• **Problem requirements**: The reply has to be a number alone, equal to how many lines in the entries below hold the string "смола".
*** Information provided ***
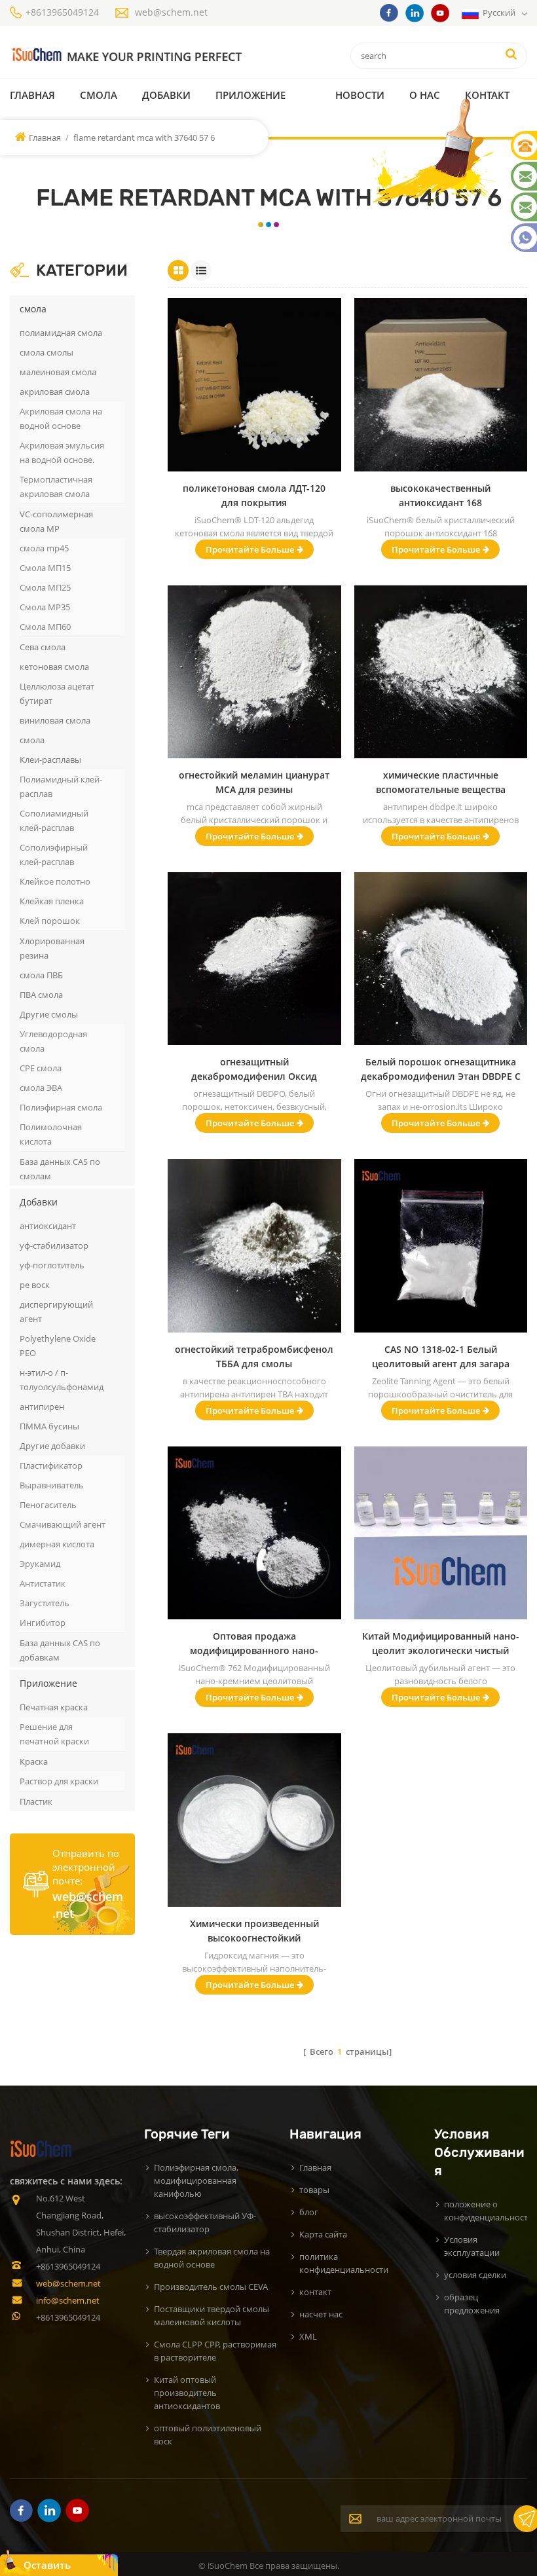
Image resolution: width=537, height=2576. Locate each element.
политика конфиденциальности (343, 2263)
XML (308, 2336)
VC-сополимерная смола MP (56, 521)
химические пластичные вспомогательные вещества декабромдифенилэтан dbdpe (441, 783)
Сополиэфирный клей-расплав (54, 854)
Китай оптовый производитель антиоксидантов (187, 2393)
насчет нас (321, 2314)
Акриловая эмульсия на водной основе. (62, 452)
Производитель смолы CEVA (211, 2286)
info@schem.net (68, 2300)
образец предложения (472, 2303)
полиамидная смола (61, 333)
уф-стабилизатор (54, 1245)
*** End of Information provided ***
• **Result**: 2